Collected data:
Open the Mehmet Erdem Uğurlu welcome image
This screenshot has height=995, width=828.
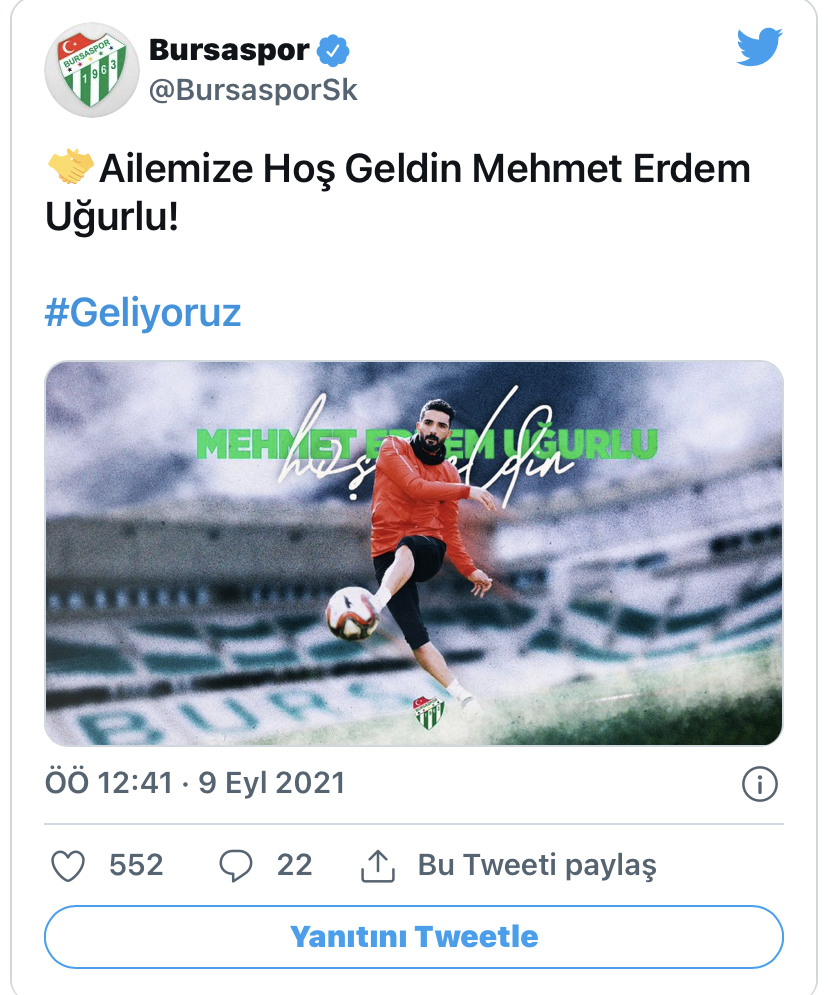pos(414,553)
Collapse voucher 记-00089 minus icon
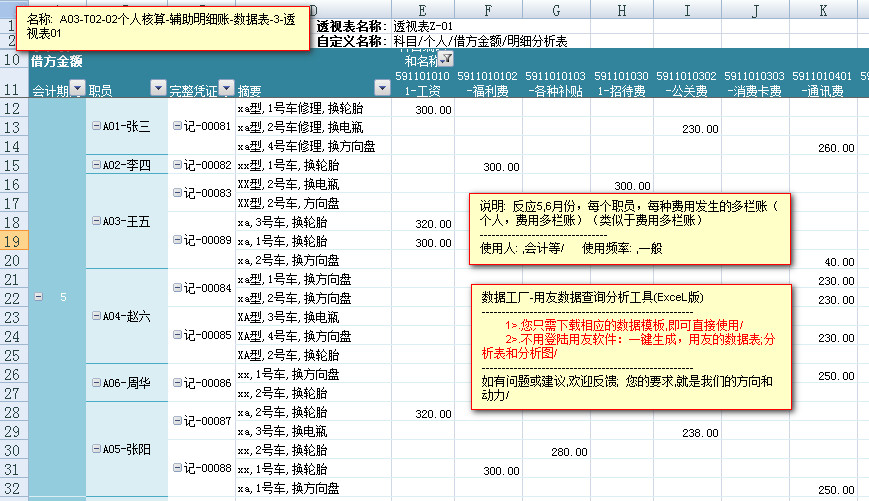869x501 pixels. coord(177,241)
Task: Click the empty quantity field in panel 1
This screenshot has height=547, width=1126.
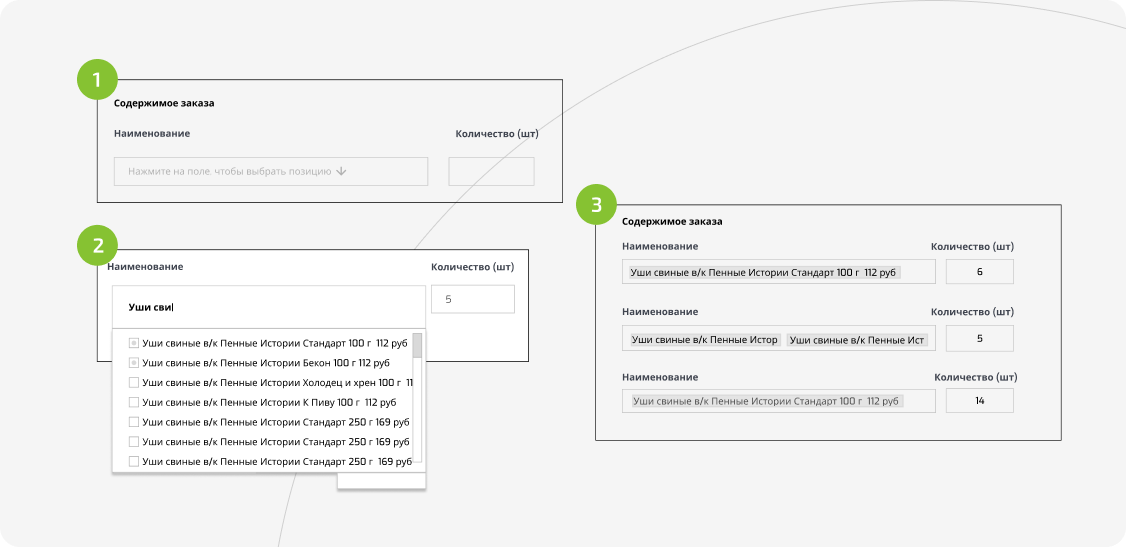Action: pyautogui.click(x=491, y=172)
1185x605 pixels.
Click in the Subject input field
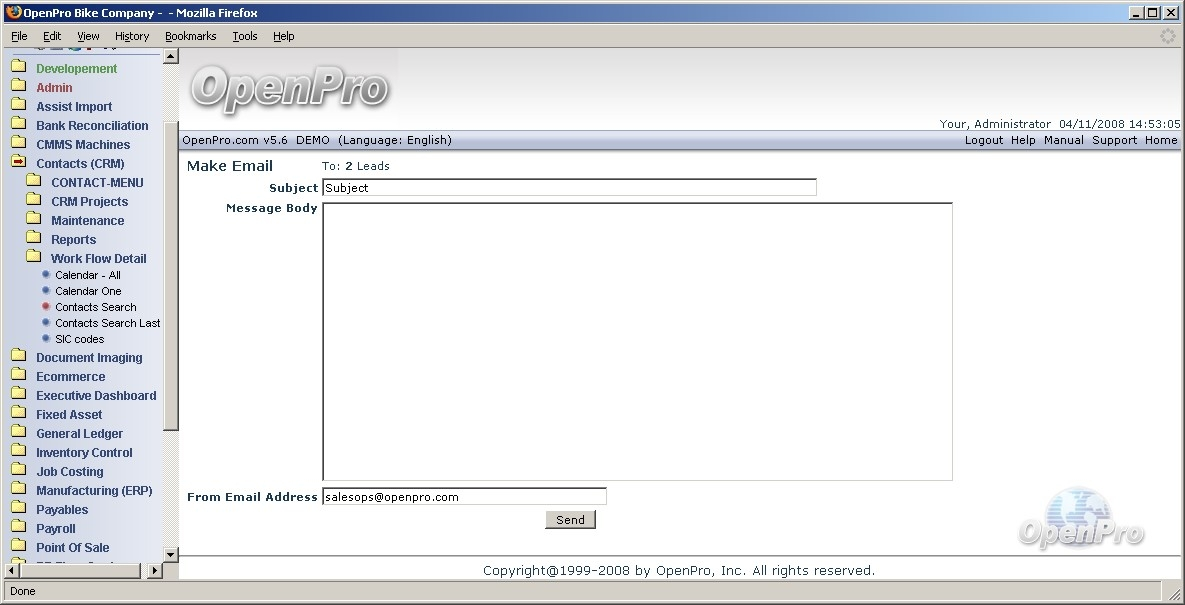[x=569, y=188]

==

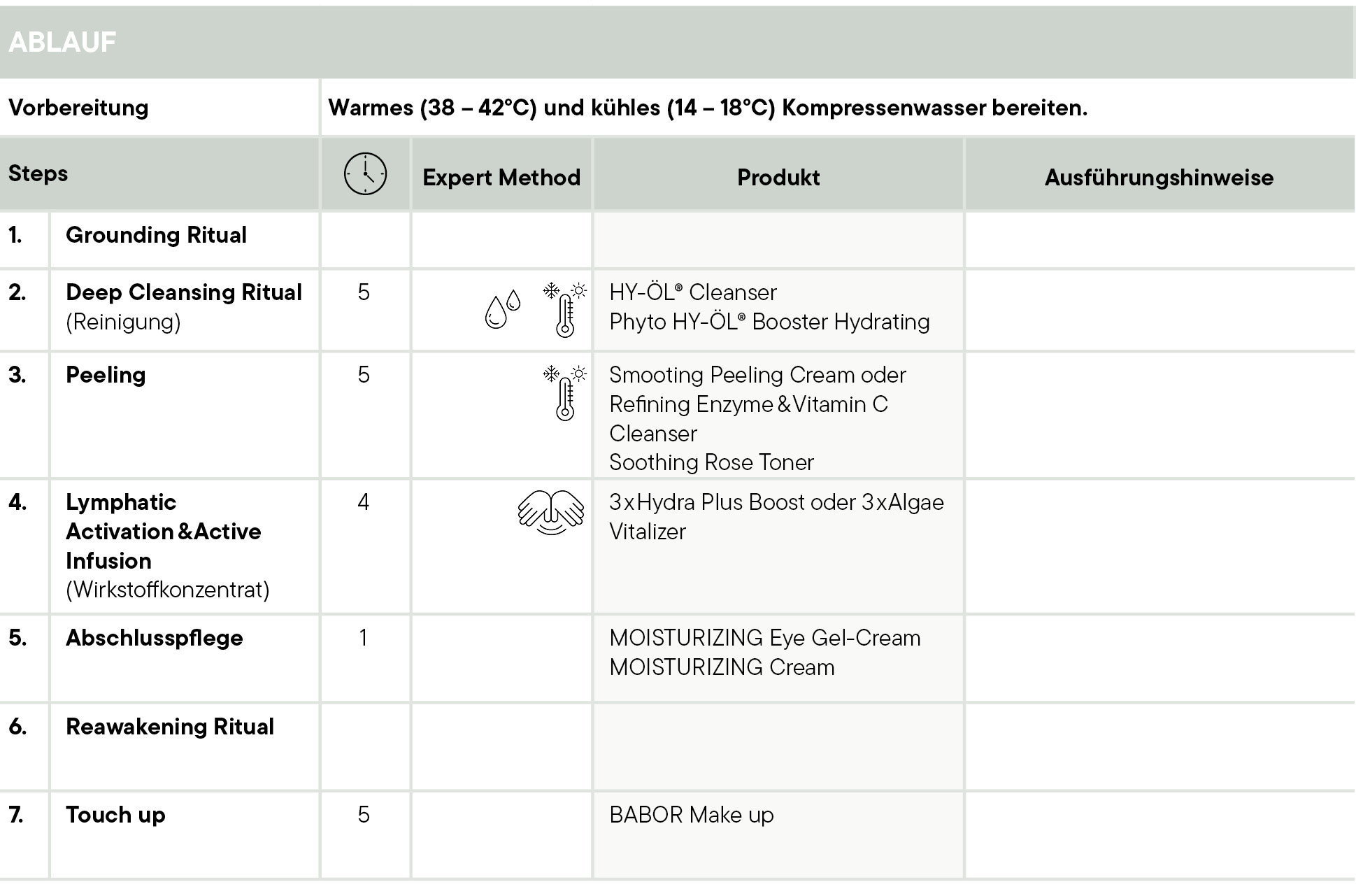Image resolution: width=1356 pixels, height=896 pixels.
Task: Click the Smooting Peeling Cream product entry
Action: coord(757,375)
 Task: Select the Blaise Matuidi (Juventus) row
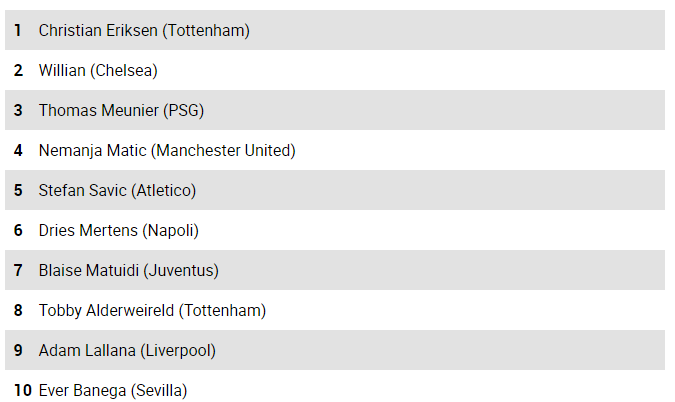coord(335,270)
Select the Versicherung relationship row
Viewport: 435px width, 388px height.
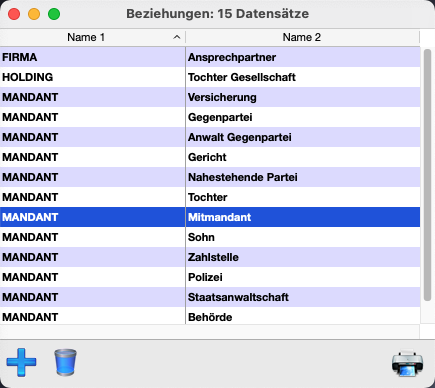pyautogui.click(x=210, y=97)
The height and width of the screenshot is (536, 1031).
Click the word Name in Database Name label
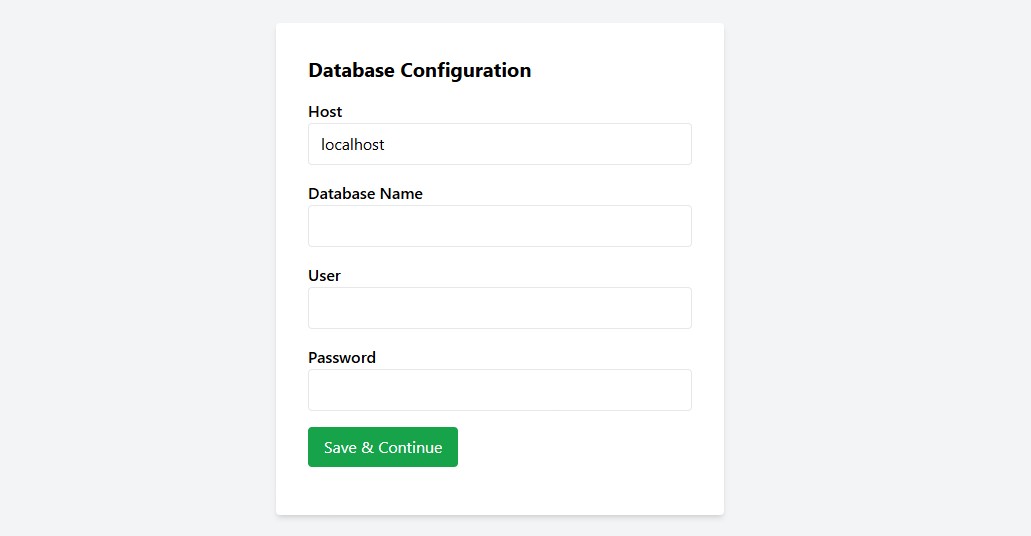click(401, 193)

---

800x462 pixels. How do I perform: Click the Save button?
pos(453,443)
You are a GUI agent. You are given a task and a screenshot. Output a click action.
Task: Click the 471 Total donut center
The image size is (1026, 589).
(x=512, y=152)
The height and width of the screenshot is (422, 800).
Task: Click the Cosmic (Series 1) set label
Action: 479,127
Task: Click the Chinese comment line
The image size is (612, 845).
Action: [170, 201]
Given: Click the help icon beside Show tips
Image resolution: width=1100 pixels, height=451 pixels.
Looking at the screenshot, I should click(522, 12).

Your goal: Print exactly, with no pictures, the lines above from the one that holds "Open the Mehmet Erdem Uğurlu welcome image" through the one that holds "Task: Click the empty", both of them included.

Result below:
Open the Mehmet Erdem Uğurlu welcome image
This screenshot has height=995, width=828.
pos(414,553)
Collapse voucher 记-00089 minus icon
869x501 pixels. coord(177,241)
Task: Click the empty quantity field in panel 1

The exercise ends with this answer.